(Dataset entries)
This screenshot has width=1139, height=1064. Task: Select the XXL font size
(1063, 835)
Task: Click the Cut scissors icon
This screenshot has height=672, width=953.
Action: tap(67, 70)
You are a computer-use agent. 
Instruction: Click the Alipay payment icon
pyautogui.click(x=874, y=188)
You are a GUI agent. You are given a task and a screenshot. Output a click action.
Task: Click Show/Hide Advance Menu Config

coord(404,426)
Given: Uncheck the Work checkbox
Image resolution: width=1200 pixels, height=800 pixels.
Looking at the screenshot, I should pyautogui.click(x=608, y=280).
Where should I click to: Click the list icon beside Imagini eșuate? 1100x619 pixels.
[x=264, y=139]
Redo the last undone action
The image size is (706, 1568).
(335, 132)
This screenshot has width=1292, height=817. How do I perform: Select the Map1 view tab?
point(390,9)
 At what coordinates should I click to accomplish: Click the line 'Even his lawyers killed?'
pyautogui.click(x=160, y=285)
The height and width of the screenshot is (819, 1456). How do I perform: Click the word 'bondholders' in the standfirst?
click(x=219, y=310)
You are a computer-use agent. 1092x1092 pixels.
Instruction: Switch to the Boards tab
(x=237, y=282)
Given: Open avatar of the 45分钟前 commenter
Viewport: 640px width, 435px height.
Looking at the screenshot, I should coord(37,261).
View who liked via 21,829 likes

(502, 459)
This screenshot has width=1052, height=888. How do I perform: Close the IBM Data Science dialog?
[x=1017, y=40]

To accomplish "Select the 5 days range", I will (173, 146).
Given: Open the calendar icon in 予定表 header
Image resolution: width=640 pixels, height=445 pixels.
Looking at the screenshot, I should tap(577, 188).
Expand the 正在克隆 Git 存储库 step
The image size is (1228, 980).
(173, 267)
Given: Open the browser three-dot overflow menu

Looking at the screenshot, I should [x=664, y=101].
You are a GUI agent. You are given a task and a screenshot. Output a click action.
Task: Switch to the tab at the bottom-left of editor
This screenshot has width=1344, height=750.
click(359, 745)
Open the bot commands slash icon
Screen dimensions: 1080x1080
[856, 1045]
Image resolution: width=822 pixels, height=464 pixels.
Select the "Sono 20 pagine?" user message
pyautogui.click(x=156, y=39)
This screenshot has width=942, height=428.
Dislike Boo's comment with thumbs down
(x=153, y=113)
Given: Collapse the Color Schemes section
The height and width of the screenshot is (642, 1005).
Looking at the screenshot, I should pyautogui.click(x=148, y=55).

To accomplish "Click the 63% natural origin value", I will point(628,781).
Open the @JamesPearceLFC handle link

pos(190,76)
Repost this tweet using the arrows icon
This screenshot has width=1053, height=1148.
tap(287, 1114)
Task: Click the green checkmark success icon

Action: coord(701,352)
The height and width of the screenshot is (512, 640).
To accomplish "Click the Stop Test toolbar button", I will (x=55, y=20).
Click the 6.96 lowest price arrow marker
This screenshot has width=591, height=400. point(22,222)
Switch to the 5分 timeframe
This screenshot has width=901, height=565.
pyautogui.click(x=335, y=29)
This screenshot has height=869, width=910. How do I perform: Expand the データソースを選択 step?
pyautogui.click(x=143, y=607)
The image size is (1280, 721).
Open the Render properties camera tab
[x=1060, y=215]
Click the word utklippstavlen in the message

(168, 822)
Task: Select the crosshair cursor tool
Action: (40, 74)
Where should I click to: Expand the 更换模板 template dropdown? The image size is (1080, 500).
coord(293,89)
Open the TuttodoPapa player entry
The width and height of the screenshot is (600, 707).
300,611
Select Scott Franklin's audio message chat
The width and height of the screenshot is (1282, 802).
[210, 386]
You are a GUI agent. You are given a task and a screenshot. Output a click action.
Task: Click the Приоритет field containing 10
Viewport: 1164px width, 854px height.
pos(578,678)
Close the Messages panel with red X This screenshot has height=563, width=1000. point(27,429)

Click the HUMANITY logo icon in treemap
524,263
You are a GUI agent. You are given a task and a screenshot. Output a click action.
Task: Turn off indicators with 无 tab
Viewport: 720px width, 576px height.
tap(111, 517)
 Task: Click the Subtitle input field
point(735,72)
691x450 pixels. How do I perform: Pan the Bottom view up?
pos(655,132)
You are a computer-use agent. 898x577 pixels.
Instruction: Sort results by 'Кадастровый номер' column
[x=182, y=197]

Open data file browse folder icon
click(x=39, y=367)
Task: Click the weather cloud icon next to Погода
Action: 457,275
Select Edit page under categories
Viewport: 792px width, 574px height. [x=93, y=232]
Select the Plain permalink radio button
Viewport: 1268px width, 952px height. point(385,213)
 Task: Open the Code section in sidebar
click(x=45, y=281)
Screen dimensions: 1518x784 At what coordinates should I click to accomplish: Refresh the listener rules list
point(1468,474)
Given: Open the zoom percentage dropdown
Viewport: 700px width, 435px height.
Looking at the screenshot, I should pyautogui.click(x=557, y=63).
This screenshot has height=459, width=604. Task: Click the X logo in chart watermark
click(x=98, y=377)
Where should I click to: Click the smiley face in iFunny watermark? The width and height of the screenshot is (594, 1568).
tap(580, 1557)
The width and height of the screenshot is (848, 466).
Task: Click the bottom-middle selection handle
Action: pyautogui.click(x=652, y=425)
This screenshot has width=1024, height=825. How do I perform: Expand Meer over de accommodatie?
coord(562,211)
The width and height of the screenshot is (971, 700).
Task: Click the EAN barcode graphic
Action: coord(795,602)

## Action item
Your reply should consist only of the lines from the one containing "This screenshot has width=1024, height=825." through the last line of the records, each reproduced exactly.

## Answer for this exercise
This screenshot has width=1024, height=825. How do I perform: Expand Meer over de accommodatie?
coord(562,211)
The width and height of the screenshot is (971, 700).
Task: Click the EAN barcode graphic
Action: coord(795,602)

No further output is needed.